[Start of Data]

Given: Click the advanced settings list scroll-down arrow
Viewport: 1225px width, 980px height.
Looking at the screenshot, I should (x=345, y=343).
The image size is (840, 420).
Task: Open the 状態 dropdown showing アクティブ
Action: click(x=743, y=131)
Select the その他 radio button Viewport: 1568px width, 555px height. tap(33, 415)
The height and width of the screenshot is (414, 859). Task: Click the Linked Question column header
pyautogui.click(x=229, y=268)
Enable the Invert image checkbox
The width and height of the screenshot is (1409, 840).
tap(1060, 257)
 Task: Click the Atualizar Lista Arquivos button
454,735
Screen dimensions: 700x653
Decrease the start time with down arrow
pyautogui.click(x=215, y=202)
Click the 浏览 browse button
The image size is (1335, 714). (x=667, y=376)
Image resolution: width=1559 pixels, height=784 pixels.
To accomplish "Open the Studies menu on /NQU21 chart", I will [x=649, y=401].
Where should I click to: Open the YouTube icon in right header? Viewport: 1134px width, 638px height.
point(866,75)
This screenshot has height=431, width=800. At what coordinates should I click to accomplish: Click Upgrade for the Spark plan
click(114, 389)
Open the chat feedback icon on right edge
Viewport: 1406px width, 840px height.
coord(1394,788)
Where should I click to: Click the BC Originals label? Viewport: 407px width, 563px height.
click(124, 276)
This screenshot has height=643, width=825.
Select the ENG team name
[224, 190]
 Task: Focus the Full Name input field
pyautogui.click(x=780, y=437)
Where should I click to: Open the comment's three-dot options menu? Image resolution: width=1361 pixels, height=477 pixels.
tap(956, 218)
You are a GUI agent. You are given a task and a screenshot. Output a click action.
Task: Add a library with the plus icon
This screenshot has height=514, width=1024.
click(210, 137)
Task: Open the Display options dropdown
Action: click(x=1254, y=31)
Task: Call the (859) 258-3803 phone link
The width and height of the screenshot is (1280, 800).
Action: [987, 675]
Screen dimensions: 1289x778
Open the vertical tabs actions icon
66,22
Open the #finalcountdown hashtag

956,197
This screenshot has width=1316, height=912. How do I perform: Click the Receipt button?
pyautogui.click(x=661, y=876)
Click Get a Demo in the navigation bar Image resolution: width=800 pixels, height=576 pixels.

[End of Data]

Aim of the exercise — Update the data above by replacing "Screen dimensions" with "Display size" everywhere it appears, and leave every other line unchanged.

Solution for this exercise —
Given: Click the advanced settings list scroll-down arrow
Viewport: 1225px width, 980px height.
Looking at the screenshot, I should (x=345, y=343).
The image size is (840, 420).
Task: Open the 状態 dropdown showing アクティブ
Action: click(x=743, y=131)
Select the その他 radio button Viewport: 1568px width, 555px height. tap(33, 415)
The height and width of the screenshot is (414, 859). Task: Click the Linked Question column header
pyautogui.click(x=229, y=268)
Enable the Invert image checkbox
The width and height of the screenshot is (1409, 840).
tap(1060, 257)
 Task: Click the Atualizar Lista Arquivos button
454,735
Display size: 700x653
Decrease the start time with down arrow
pyautogui.click(x=215, y=202)
Click the 浏览 browse button
The image size is (1335, 714). (x=667, y=376)
Image resolution: width=1559 pixels, height=784 pixels.
To accomplish "Open the Studies menu on /NQU21 chart", I will [x=649, y=401].
Where should I click to: Open the YouTube icon in right header? Viewport: 1134px width, 638px height.
point(866,75)
This screenshot has height=431, width=800. At what coordinates should I click to accomplish: Click Upgrade for the Spark plan
click(114, 389)
Open the chat feedback icon on right edge
Viewport: 1406px width, 840px height.
coord(1394,788)
Where should I click to: Click the BC Originals label? Viewport: 407px width, 563px height.
click(124, 276)
This screenshot has height=643, width=825.
Select the ENG team name
[224, 190]
 Task: Focus the Full Name input field
pyautogui.click(x=780, y=437)
Where should I click to: Open the comment's three-dot options menu? Image resolution: width=1361 pixels, height=477 pixels.
tap(956, 218)
You are a GUI agent. You are given a task and a screenshot. Output a click action.
Task: Add a library with the plus icon
This screenshot has height=514, width=1024.
click(210, 137)
Task: Open the Display options dropdown
Action: click(x=1254, y=31)
Task: Call the (859) 258-3803 phone link
The width and height of the screenshot is (1280, 800).
Action: [987, 675]
Display size: 1289x778
Open the vertical tabs actions icon
66,22
Open the #finalcountdown hashtag

956,197
This screenshot has width=1316, height=912. How do I perform: Click the Receipt button?
pyautogui.click(x=661, y=876)
Click Get a Demo in the navigation bar Image resolution: width=800 pixels, height=576 pixels.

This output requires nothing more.